● **Saved data entries**:
#####
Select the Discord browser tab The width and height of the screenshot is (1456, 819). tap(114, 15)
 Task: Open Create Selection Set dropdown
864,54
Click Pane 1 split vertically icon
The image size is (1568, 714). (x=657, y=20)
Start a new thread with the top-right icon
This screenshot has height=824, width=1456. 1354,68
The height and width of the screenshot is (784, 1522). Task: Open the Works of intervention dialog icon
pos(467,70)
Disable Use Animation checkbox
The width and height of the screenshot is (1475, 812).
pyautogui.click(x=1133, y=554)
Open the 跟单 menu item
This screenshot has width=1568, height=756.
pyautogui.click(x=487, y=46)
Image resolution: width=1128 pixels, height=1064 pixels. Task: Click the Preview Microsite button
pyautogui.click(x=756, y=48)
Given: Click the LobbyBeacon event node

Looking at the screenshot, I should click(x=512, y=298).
#####
Give the records again, exactly as they appear.

● **RESULT OF THE TASK**:
Select the Discord browser tab The width and height of the screenshot is (1456, 819). tap(114, 15)
 Task: Open Create Selection Set dropdown
864,54
Click Pane 1 split vertically icon
The image size is (1568, 714). (x=657, y=20)
Start a new thread with the top-right icon
This screenshot has height=824, width=1456. 1354,68
The height and width of the screenshot is (784, 1522). Task: Open the Works of intervention dialog icon
pos(467,70)
Disable Use Animation checkbox
The width and height of the screenshot is (1475, 812).
pyautogui.click(x=1133, y=554)
Open the 跟单 menu item
This screenshot has width=1568, height=756.
pyautogui.click(x=487, y=46)
Image resolution: width=1128 pixels, height=1064 pixels. Task: Click the Preview Microsite button
pyautogui.click(x=756, y=48)
Given: Click the LobbyBeacon event node

Looking at the screenshot, I should click(x=512, y=298).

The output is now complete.